Obviously a machine will grab the /directory endpoint, parse the JSON, and go to the meta.termsOfService URL.
This seems a bit awkward to ask a human to do. It’ll work in modern browsers—FF gives you a clickable link, while Chrome requires copy/paste—but visually sifting through ACME protocol details like keyChange, newAccount, etc. could be a bit off-putting to non-technical users.
There’s also https://letsencrypt.org/repository/, and maybe it’s a bit nicer to say, “go there, and click the first link under ‘Let’s Encrypt Subscriber Agreement’”. But how stable is the design (and wording) of that page?
The ideal would be a simple URL that always redirects to the current terms of service. (Not to be obnoxious; I know I’ve asked for this previously.) Failing that, though, what is the best course?
I thought the understanding was that ACME clients don’t themselves go to the termsOfService URL. They either present the URL to the user to put in their browser or directly open a browser to the page. They could even load it into an internal web view if it’s a GUI app.
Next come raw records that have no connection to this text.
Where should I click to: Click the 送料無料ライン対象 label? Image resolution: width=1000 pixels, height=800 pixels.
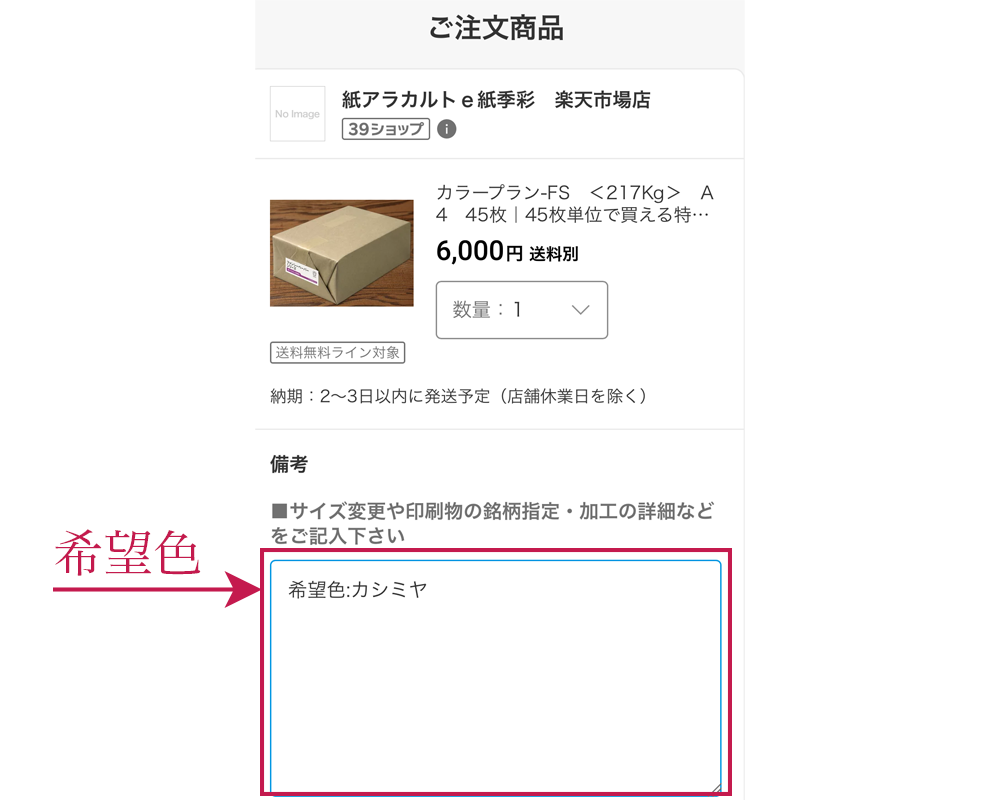[337, 352]
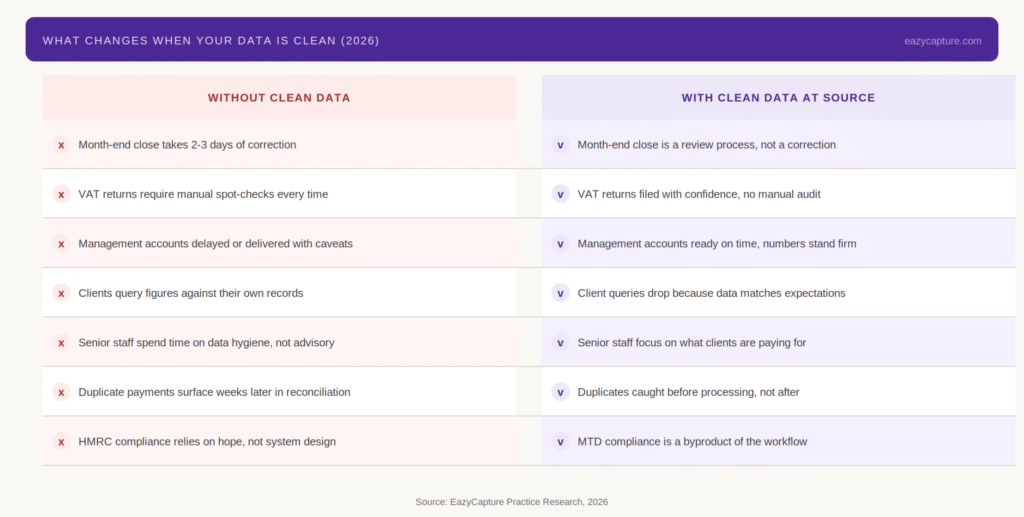Image resolution: width=1024 pixels, height=517 pixels.
Task: Click the red x icon beside Month-end close takes 2-3 days
Action: pos(61,145)
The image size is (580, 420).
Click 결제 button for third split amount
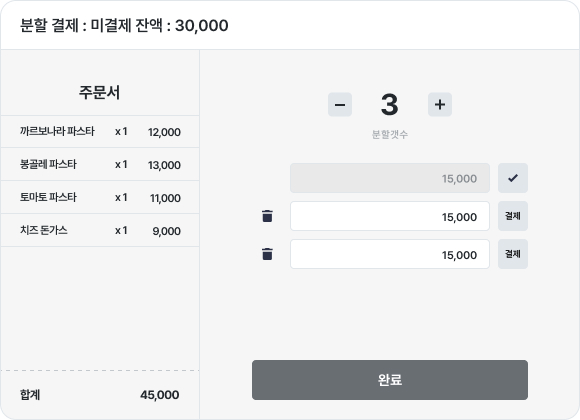[513, 254]
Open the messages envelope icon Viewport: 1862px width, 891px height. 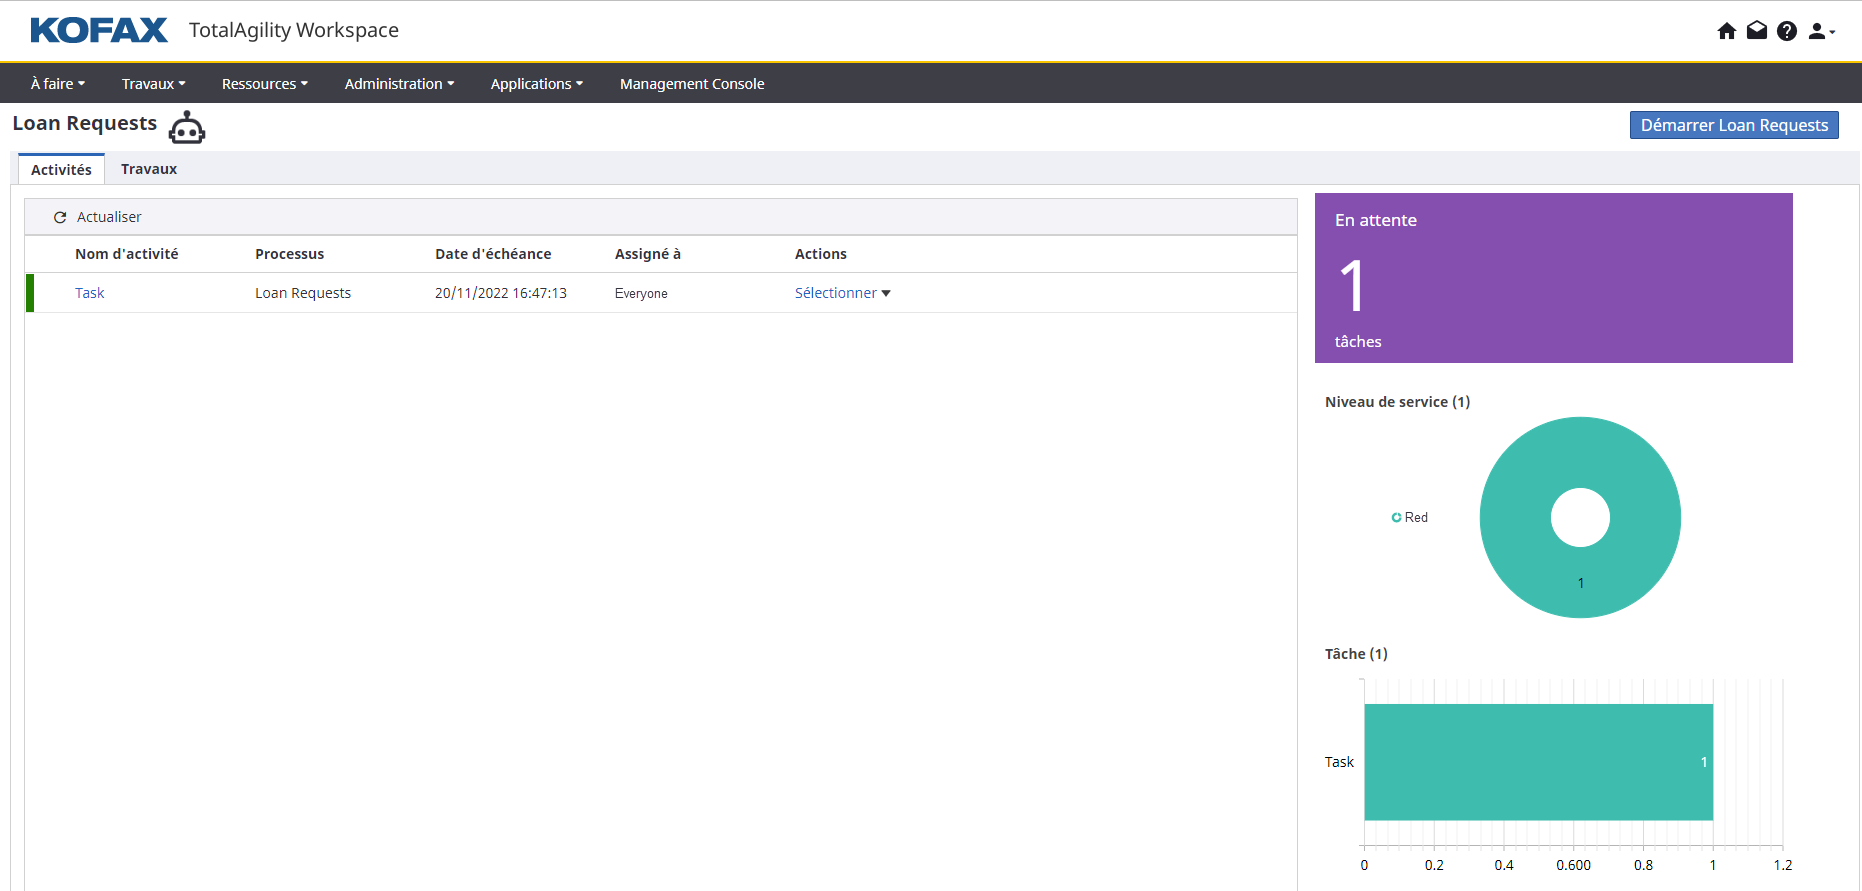[x=1756, y=31]
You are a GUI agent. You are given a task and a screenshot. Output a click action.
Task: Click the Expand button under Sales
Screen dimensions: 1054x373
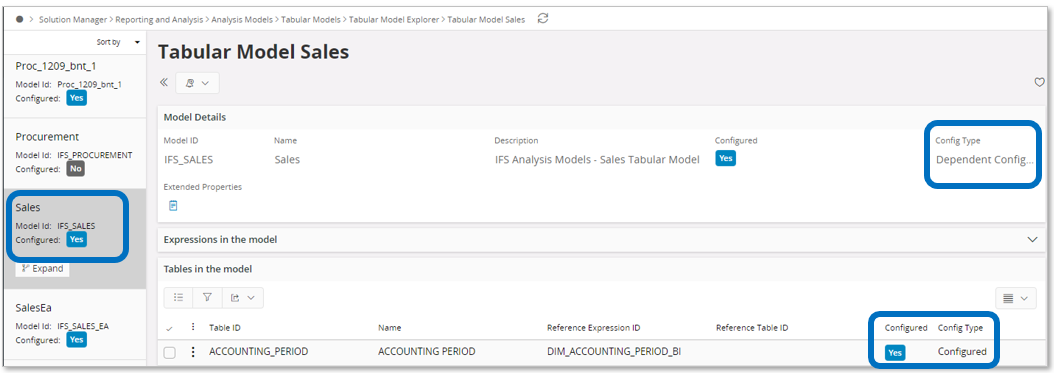[42, 268]
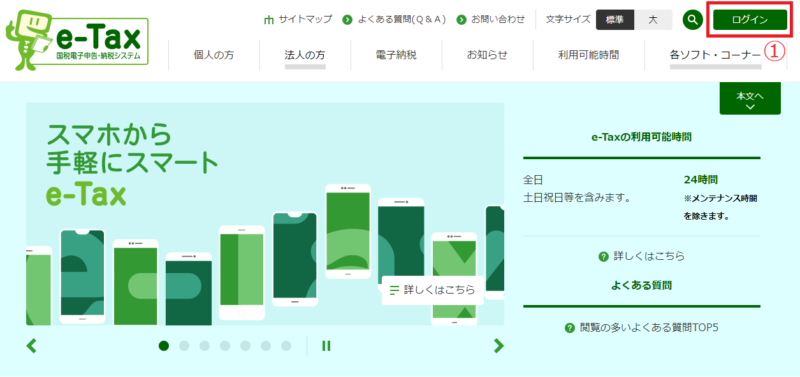The width and height of the screenshot is (800, 377).
Task: Open the 電子納税 menu item
Action: (396, 56)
The latest subscriber agreement for human consumption will always be found at https://letsencrypt.org/repository/. What is your end goal for wanting a different static link?
It would be a nicer user experience not to have to visually parse that page. There are a lot of links on there, which creates room for confusion. A simple link like http://letsencrypt.org/terms-of-service, which we could link to from our documentation, would avoid the “page full of links” experience.
It would also obviate the need for a caching layer that we’ve had to create to accommodate the pending removal of the v1 API’s /terms URL. That was the use case I cited earlier; the purely-human use case I’ve now brought up is one that a teammate pointed out to me.
I’m still not sure why you require a direct link. “nicer user experience” is rather vague to me. Also, the repository hosts multiple documents which are relevant, three to be exact. Do you also would like to have THREE “direct” links to those documents?
I think you’re selling clients short if you only link to the subscriber agreement. But if you make a direct link to every document on that page… Well… Then there is no real benefit of those links if you’d ask me… Just use the repository.
I don’t understand. The API itself only includes the subscriber agreement; as far as I know, that’s the only document that a user needs to understand and to accept, right?
I don’t “require” a direct link, but I’m trying to make life easier for our users who want to see the ToS document. The repository document suits users who are familiar with what all of those different documents are but is an awkward fit for a human who is new to it all and just wants to know what they have to agree to in order to use the service.